Nearly 100 of the almost 300 arts organizations that depend on the fund are expected to lose the aid as a result, Sanchez said in a statement. She said the fund would halve its eligibility threshold, limiting grants to groups with budgets of no more than $1.5 million, among other “untenable decisions,” hobbling neighborhood theaters, festivals, music programs, and more. “In practice,” Sanchez added, “this means that community-based arts and culture groups … will lose essential operating funding that sustains their day-to-day work.”
Created three decades ago to supplant more traditionally Philadelphian methods for distributing tax money — according to the whims and still less defensible motives of local politicians — the cultural fund brought a measure of evenhandedness and transparency to bear, offering clear rules and a fair process. Today, it funds groups ranging from A Book a Day, which has donated thousands of books to institutions serving young readers in West Philadelphia, to the Wyck Association, dedicated to preserving and interpreting the historic house of that name in Germantown.
The impact of these groups, economic and otherwise, is far greater than their cost: A 2024 report by the Greater Philadelphia Cultural Alliance found that nonprofit arts groups generate more than $2 billion in yearly economic activity, providing $1 billion in household incomes and $265 million in tax revenues. The alliance also found that the sector suffers from inadequate, unreliable, and uneven public funding.
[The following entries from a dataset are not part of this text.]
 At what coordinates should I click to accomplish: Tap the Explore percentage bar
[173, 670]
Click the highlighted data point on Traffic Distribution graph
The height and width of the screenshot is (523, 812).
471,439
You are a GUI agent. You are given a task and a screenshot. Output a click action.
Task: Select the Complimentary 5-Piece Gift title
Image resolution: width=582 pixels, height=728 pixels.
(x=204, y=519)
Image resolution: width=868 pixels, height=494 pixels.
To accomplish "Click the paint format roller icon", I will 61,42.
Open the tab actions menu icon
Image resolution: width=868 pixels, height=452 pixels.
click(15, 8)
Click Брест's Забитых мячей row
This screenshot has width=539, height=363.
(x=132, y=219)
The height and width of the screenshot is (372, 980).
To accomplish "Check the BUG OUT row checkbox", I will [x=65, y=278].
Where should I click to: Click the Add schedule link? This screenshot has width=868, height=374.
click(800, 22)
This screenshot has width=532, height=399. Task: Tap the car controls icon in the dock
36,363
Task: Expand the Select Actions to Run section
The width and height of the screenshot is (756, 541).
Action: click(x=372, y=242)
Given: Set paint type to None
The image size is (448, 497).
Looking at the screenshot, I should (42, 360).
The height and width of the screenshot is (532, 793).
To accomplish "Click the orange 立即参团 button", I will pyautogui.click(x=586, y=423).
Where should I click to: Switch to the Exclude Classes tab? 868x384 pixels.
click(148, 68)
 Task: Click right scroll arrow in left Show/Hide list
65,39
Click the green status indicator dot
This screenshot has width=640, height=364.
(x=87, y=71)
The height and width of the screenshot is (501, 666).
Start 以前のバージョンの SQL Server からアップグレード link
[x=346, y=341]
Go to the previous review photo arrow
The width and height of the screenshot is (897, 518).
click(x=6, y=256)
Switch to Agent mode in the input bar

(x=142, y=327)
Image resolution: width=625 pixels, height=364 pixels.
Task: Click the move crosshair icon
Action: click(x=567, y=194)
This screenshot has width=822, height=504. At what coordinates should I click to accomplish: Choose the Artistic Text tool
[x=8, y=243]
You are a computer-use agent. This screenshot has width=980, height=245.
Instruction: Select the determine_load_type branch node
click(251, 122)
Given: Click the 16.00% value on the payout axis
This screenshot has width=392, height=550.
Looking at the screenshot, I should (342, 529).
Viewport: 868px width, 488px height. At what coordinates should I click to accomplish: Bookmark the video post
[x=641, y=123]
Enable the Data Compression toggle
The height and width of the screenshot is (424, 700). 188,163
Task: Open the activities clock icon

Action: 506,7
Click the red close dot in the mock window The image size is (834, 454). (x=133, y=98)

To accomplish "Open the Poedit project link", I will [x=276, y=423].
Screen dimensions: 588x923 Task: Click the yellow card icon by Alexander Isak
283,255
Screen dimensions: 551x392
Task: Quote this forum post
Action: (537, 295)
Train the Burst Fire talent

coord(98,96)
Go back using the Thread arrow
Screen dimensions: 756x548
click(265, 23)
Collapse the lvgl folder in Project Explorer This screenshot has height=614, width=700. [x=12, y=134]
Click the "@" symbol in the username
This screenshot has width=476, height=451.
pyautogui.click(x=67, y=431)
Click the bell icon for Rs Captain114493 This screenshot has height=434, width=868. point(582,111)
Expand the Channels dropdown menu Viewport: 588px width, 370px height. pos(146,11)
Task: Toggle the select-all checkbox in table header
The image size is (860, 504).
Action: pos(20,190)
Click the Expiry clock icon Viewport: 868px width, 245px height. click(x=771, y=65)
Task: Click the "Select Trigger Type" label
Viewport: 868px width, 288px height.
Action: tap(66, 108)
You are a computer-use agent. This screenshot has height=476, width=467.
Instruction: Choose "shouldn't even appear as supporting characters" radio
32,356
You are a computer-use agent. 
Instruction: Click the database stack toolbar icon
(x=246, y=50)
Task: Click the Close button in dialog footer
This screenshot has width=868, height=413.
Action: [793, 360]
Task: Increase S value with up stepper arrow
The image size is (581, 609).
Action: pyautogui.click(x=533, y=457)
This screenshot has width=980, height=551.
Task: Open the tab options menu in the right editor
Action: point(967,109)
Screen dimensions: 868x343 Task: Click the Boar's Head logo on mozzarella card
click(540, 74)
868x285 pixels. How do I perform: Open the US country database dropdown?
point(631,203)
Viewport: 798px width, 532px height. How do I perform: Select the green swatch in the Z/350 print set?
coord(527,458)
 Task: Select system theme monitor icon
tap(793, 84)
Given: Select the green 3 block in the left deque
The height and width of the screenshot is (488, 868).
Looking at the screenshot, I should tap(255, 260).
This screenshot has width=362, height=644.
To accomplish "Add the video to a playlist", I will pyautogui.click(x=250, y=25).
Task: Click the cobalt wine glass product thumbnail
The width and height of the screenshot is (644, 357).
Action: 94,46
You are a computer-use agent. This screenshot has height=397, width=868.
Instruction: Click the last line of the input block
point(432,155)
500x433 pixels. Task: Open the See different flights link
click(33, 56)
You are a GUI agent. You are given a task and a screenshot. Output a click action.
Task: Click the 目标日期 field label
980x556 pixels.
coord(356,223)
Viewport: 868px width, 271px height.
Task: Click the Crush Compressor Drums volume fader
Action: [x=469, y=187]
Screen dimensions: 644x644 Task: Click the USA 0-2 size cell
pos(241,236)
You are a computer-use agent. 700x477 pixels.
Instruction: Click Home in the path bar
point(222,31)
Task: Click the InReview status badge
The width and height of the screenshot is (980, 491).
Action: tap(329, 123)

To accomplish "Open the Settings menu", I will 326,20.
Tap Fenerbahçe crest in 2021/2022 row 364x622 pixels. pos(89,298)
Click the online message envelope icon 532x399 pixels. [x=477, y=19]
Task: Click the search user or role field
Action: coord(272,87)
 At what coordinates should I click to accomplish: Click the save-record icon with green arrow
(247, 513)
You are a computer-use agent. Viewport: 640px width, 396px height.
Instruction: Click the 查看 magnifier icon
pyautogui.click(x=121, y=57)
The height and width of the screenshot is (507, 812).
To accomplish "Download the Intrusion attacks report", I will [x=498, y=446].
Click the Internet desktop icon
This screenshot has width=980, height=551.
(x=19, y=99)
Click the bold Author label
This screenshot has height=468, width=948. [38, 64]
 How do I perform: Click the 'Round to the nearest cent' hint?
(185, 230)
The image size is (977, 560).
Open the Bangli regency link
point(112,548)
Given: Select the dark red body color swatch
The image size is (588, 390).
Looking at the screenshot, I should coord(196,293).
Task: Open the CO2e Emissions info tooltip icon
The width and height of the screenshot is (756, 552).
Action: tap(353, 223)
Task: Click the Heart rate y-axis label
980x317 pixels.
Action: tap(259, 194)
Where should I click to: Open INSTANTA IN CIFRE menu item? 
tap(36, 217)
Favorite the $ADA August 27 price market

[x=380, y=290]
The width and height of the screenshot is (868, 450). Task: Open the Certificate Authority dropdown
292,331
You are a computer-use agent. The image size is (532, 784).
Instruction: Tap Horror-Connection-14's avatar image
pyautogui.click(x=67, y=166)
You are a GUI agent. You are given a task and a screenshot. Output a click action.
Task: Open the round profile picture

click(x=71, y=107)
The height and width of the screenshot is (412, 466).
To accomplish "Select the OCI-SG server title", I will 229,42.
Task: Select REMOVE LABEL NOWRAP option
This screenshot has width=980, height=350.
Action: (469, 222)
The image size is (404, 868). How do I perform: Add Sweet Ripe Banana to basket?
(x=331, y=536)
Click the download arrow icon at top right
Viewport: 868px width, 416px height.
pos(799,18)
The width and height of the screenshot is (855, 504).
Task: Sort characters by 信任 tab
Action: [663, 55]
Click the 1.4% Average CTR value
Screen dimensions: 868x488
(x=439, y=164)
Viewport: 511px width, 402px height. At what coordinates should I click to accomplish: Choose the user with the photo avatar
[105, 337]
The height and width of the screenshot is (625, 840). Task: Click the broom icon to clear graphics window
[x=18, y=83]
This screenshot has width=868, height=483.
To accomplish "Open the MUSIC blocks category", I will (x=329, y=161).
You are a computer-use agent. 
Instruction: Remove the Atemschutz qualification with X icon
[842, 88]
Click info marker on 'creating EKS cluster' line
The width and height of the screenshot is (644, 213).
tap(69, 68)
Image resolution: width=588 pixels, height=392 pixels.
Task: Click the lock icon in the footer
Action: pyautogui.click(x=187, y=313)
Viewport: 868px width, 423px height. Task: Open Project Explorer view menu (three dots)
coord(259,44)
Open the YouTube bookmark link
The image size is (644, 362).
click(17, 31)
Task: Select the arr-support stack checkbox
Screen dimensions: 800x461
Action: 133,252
The cut is cruelly contrary to what city arts groups and some Council members argued for amid the Trump administration’s retreat from federal arts funding, which was to increase the cultural fund’s allocation by 20%. It’s also at odds with a city budget that raises overall spending by about 3% over this fiscal year. At that rate, given the fund’s benefits, the city should at least be able to hold it harmless and maintain this year’s relatively meager contribution.
Philadelphia’s arts groups shouldn’t be perpetually on the budgetary brink just because most of them are small and lack powerful political patrons, making them easy to pick on. The mayor and Council should find a way to restore this funding and stop creating trouble for the city’s invaluable creators.